Pour Your Heart Into It Howard Schultz

From a local business with six stores and less than 100 employees, Starbucks grew to 1,300 stores and 25,000 employees, in about a decade. And now, it has more than 13,500 stores in 40 countries employing nearly 1,50,000, as the world’s leading retailer, roaster and brand of specialty coffee.

“The story of Starbucks is not just a record of growth and success. It’s also about how a company can be built in a different way,” writes Howard Schultz in Pour Your Heart Into It ( www.crosswordbookstores.com). The book is almost a decade old, yet the biographical narrative by Schultz, the Chairman and CEO of Starbucks, is worth studying at a time when Starbuc ks has exited the Forbidden City and put off the India plan. One of the first lessons he learnt was in Italy, in 1983. “To the Italians, the coffee bar is not a diner, as coffee shops came to be in America in the 1950s and 1960s. It is an extension of the front porch, an extension of the home. Each morning they stop at their favourite coffee bar, where they’re treated with a cup of espresso that they know is custom-made… I had a revelation: Starbucks had missed the point – completely missed it.” Schultz realised that Starbucks could be a great experience, not just a great retail store. “Starbucks sold great coffee beans, but we didn’t serve coffee by the cup. We treated coffee as produce, something to be bagged and sent home with the groceries. We stayed one big step away from the heart and soul of what coffee has meant throughout the centuries.”

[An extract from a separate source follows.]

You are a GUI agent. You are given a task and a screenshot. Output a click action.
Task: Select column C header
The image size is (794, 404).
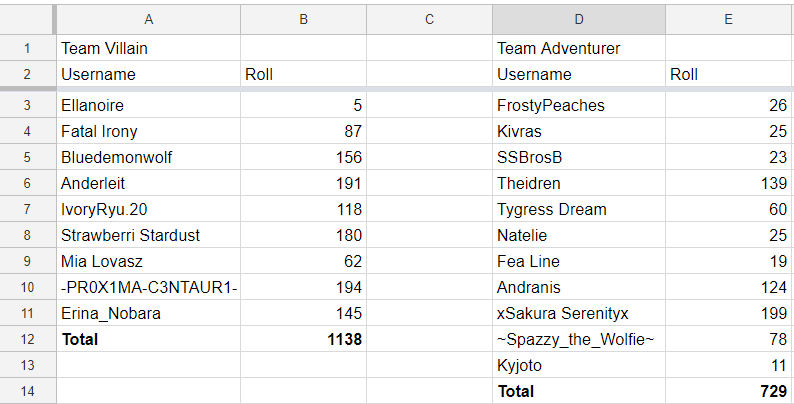[429, 19]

The candid account, co-written with Dori Jones Yang, includes many anecdotes, such as the 6:1 debt-to-equity ratio after the acquisition of Peet’s Coffee and Tea, the meeting with physician Ron Margolis for investment, and life as an under-underdog. “The hardest part was maintaining an upbeat attitude,” reminisces the author. He talks about the behind-the-scenes investment that Starbucks did – in new systems and processes for a far larger operation that it had. “In late 1991, when we had just over 100 stores, we hired Carol Eastin, a computer expert from McDonald’s, gave her a blank slate, and asked her to design a point-of-sale system that would link all our outlets and would be able to accommodate the 300 stores we planned to have within three years.”

When companies fail, or fail to grow, it’s almost always because they don’t invest in the people, the systems, and the processes they need, reasons Schultz. However, systems and processes should not stifle creativity, he insists. “If we bog down innovative ideas in bureaucratic nonsense, we will have made the same mistake hundreds of American corporations have made before us.” Also don’t let the entrepreneur get in the way of the enterprising spirit, cautions Schultz.

“Many entrepreneurs fall into a trap: They are so captivated by their own vision that when an employee comes up with an idea, especially one that doesn’t seem to fit the original vision, they are tempted to quash it.” He says: “The pundits regard idealists as either naïve or calculating. And even if someone is doing right 90 per cent of the time, the critics will inevitably focus on the other 10 per cent.” Still, aim high, he urges, because “in the ethical vacuum of this era, people long to be inspired.”

Recommended read, with an espresso at hand.